鍵は368店舗(2026年5月時点)という巨大なスケールだ。
同社はサプライヤーを買いたたかないと主張している。むしろ逆で、チェーン全体で必要となる膨大な量を、長期にわたって安定して買い取ると約束するそうだ。
売り先と量が確約されれば、サプライヤーは在庫リスクから解放され、良質な原料を優先的に、安定した価格で回してくれる。互いが得をする関係だ。仕入れ交渉力で構造的に劣る零細店との差は、もはや努力で埋まる種類のものではない。こういうことは例えば、大手イタリアンチェーンのサイゼリヤでも起きている。
これは大資本だけが築ける、極めて強固な参入障壁ということになる。
ドリンクバーを廃止した
納得の理由
空間の設計も面白いと思う。
焼肉きんぐは、食べ放題の鉄則だったセルフ式バイキングを捨てた。客は席を立たず、タッチパネルで注文し、すべてが席まで運ばれてくる完全フルオーダー制である。
集客の目玉とされてきたドリンクバーまで廃止した。一見、人手のかかる非効率な選択に見える。だが狙いは明快だ。客を席に固定することである。
交代で取りに立てば、団欒(だんらん)は途切れる。皿に並べた肉は鮮度を落とす。子連れの親は、子から目を離せないまま往復する苦痛を強いられる。焼肉きんぐはこれらを一掃し、客が「食べることと話すこと」だけに集中できる時間を差し出したということだ。

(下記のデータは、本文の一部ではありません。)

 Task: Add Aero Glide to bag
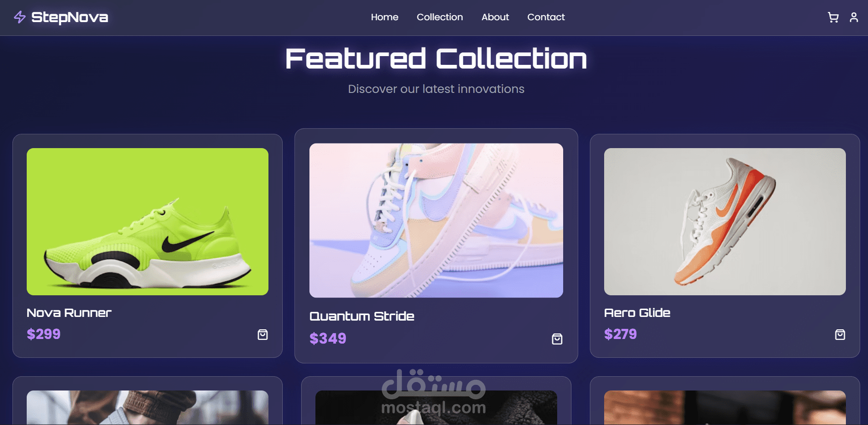pos(840,334)

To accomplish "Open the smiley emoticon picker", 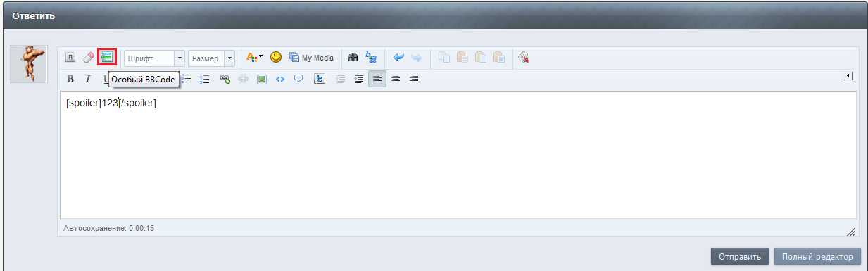I will 276,58.
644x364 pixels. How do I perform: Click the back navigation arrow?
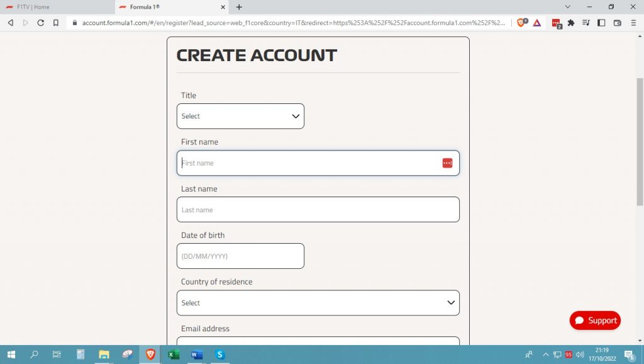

郊外ロードサイドという立地で、子連れファミリーから熱狂的に支持される理由がここにある。会話が途切れない店は、また来たくなる店なのだ。
もちろん、全部を運ぶとなれば従業員の負荷は跳ね上がる。肉の皿、スープ、ジョッキ、油で汚れた重い鉄板。一度に運ぶ重量は20~30kgに及ぶこともある。このジレンマを解いたのが、配膳ロボット「Servi」の大量導入だ。
人間より重いものを、疲れも知らず、混雑の最中でも安定して運び続ける。複数のテーブルへ同時に配膳と下膳をこなすため、店内の物流は劇的に最適化され、テーブルの回転率も上がった。結果として1店舗あたり1日9時間以上もの労働時間が生み出されているという。